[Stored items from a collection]
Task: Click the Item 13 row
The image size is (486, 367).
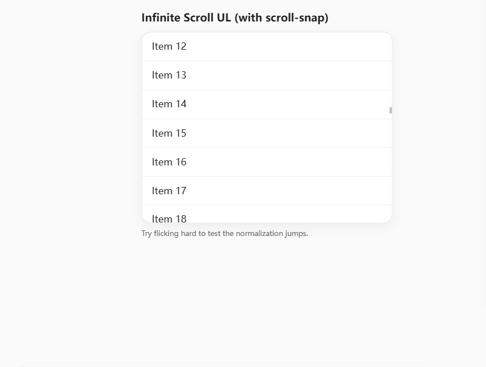Action: coord(169,75)
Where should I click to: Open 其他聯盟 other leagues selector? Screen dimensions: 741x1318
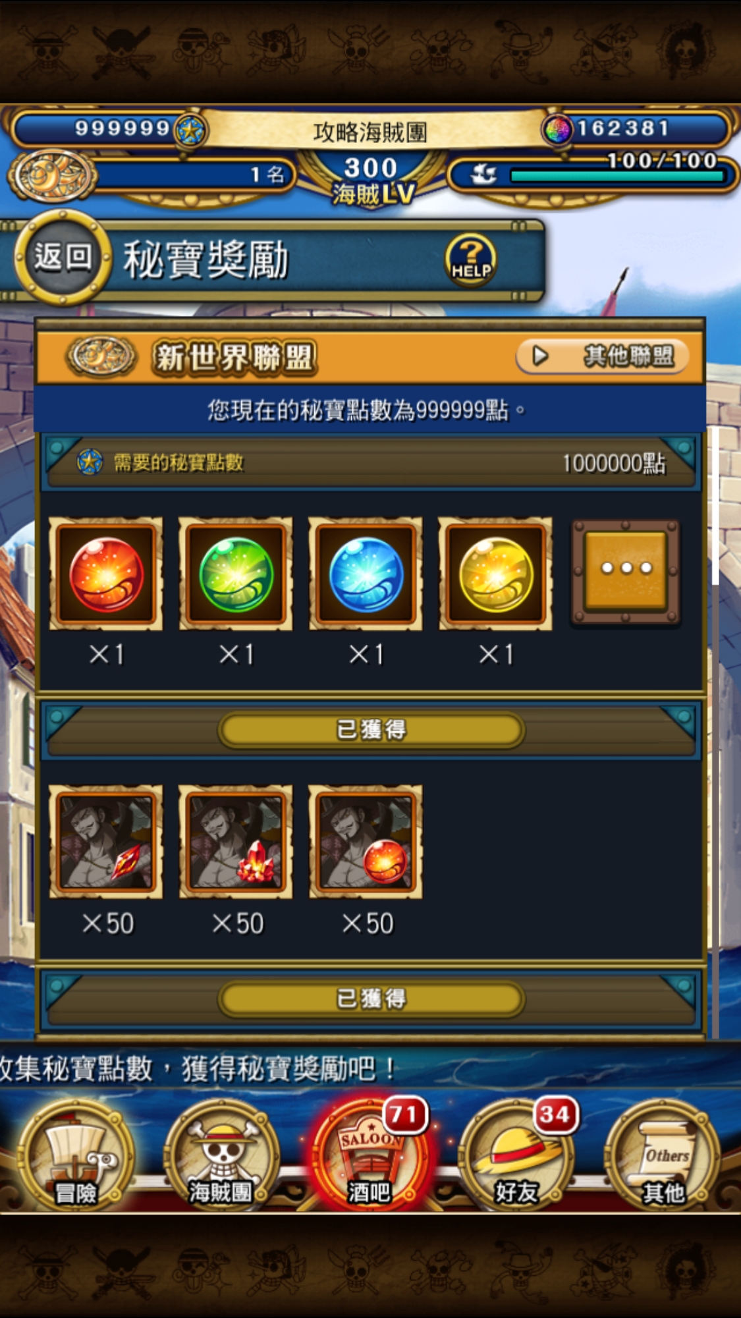(x=602, y=356)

Task prompt: This calls for an exact copy of all the entries above, with the pictures omitted.

Completed exercise:
Task: Click the Item 13 row
The image size is (486, 367).
Action: coord(169,75)
Where should I click to: Open 其他聯盟 other leagues selector? Screen dimensions: 741x1318
(x=602, y=356)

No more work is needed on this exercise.